→ **TASK BRIEF**
When you reproduce these records, keep every word exactly and drop the images.

Stored data:

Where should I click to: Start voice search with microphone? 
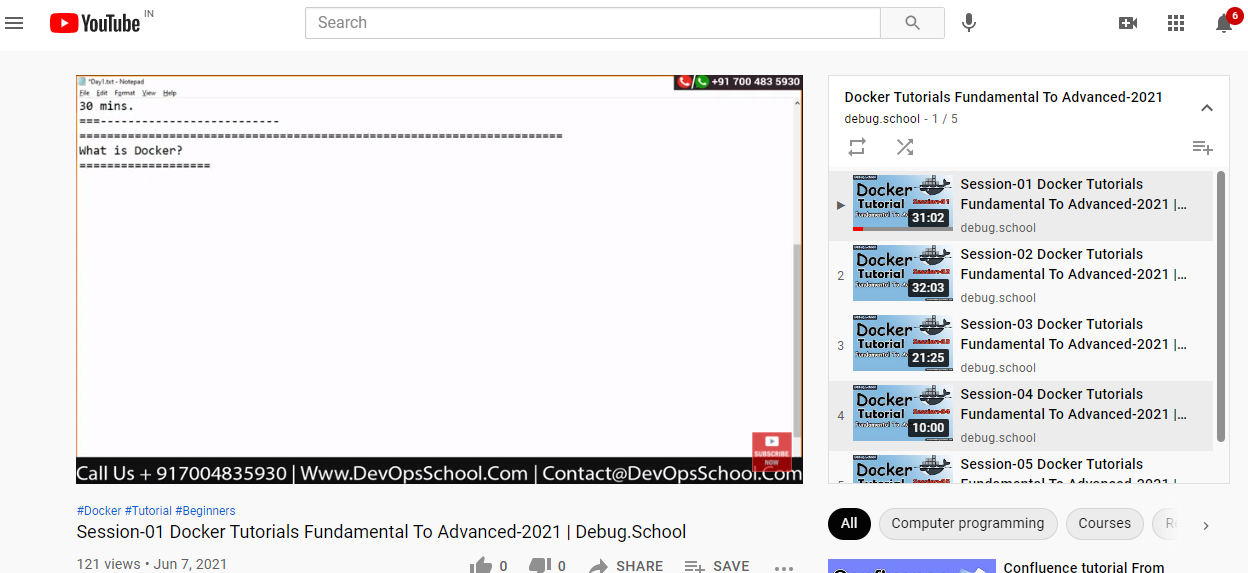coord(968,23)
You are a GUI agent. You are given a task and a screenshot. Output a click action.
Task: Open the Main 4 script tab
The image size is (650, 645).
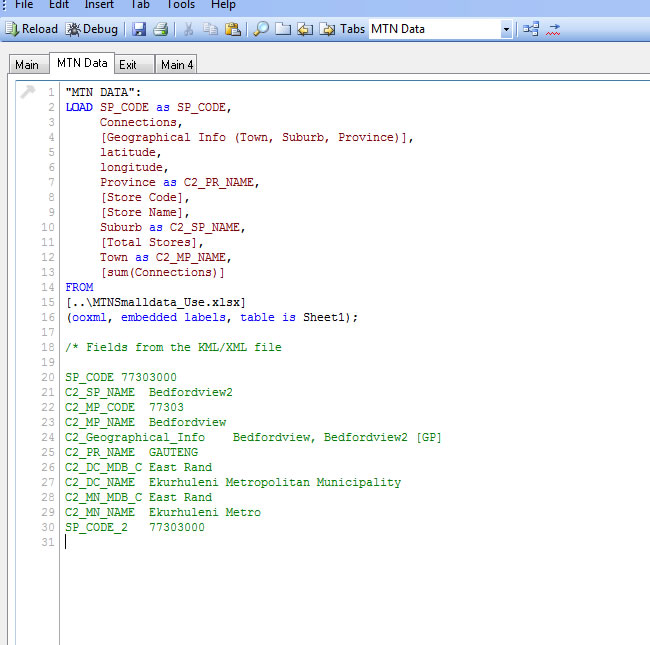(177, 65)
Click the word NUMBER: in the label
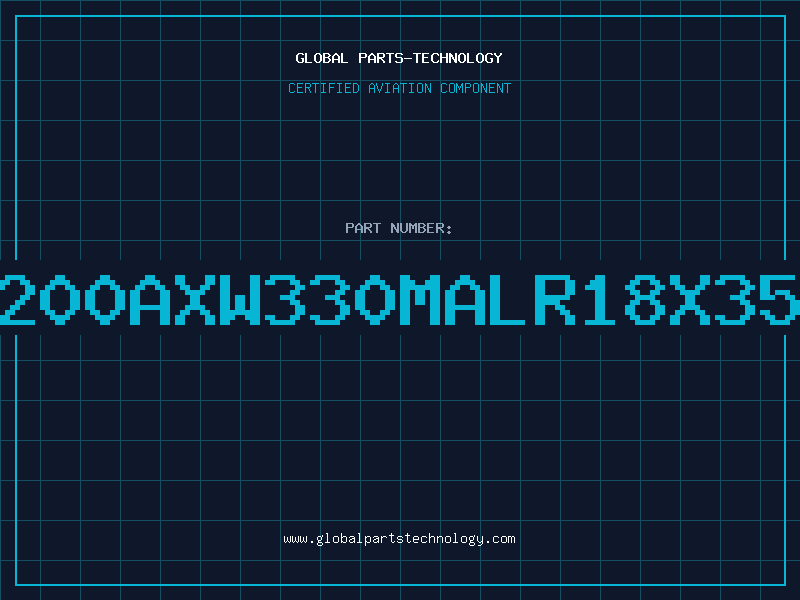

→ **EXERCISE RESPONSE**
Where should I click to: Start voice search with microphone? 
coord(968,23)
You are a GUI agent. You are given a task and a screenshot. Output a click action.
Task: Open the Main 4 script tab
The image size is (650, 645).
(177, 65)
Click the word NUMBER: in the label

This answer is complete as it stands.